*Task set*:
• A. Answer each question from the passage on Eugenio Barba, one answer a line, marked (i), (ii), (iii).
(i) In what year did Barba travel to India and first encounter Kathakali?
(ii) Where did the Odin Teatret group train and rehearse?
(iii) What did Barba found in 1979?
• B. Repeat word for word the part of the passage on Eugenio Barba that begins at the words "In 1963 he traveled" and stops after "Hungary in 1965.".

*Passage for review*:
┄┄┄┄┄┄┄┄┄┄
Eugenio Barba (born 29 October 1936) is an Italian author and theatre director based in Denmark. He is the founder of the Odin Theatre and the International School of Theatre Anthropology, both located in Holstebro, Denmark.

==Biography==
Barba was born in Brindisi and grew up in Gallipoli, Lecce Province, Italy. After leaving the Nunziatella military academy of Naples in 1954, he emigrated to Norway to work as a welder and sailor. He also took degrees in French, Norwegian literature, and history of religion at Oslo University. In 1961 he went to Warsaw in Poland to study theatre direction at the State Theatre School, but left one year later to join Jerzy Grotowski, who at that time was the leader of Teatr 13 Rzedow in Opole. Barba stayed with Grotowski for three years.

In 1963 he traveled to India where he had his first encounter with Kathakali. He wrote an essay on the form which was published in Italy, France, the U. S. and Denmark. His first book, In Search of a Lost Theatre, was published in Italy and Hungary in 1965.

When Barba returned to Oslo in 1964, he wanted to become a professional theatre director, but as a foreigner he faced opposition. He and Norwegian author Jens Bjørneboe gathered a group of people who had not passed their admission test to Oslo's State Theatre School and created the Odin Teatret on 1 October 1964. The group trained and rehearsed in an air raid shelter. Their first production, Ornitofilene, by Bjørneboe, was performed in Norway, Sweden, Finland and Denmark. They were subsequently offered an old farm and a small sum of money by the Danish municipality of Holstebro, which became their base.

Over forty-two years, Barba has directed sixty-five productions for the Odin Teatret and the Theatrum Mundi Ensemble. Some of the more recent productions are Salt (2002), Great Cities Under the Moon (2003), Andersen's Dream (2005), Ur-Hamlet (2006) and Don Giovanni all'Inferno (2006) in collaboration with Ensemble Midtvest.

In 1979 Barba founded the International School of Theatre Anthropology (ISTA). He is on the advisory boards of scholarly journals such as The Drama Review, Performance Research, New Theatre Quarterly, Teatro e Storia and Teatrología. Among his most recent publications, translated into several different languages, are The Paper Canoe (Routledge), Theatre: Solitude, Craft, Revolt (Black Mountain Press), Land of Ashes and Diamonds: My Apprenticeship in Poland, 26 letters from Jerzy Grotowski to Barba (Black Mountain Press) and, in collaboration with Nicola Savarese, The Secret Art of the Performer and the revised and updated version of A Dictionary of Theatre Anthropology (Centre for Performance Research/Routledge). In 2021 he has founded the open-access Journal of Theatre Anthropology.
┄┄┄┄┄┄┄┄┄┄
*Listed entries*:
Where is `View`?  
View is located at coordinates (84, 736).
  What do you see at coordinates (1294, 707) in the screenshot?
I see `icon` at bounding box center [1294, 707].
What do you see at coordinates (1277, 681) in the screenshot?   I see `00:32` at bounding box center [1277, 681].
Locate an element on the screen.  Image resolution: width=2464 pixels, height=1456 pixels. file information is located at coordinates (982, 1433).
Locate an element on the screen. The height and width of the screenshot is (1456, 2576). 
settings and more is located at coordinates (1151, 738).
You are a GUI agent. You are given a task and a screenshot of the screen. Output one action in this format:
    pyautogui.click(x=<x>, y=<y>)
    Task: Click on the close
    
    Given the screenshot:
┄┄┄┄┄┄┄┄┄┄
*Activity answers*:
• A.
(i) 1963
(ii) In an air raid shelter
(iii) The International School of Theatre Anthropology (ISTA)

• B.
In 1963 he traveled to India where he had his first encounter with Kathakali. He wrote an essay on the form which was published in Italy, France, the U. S. and Denmark. His first book, In Search of a Lost Theatre, was published in Italy and Hungary in 1965.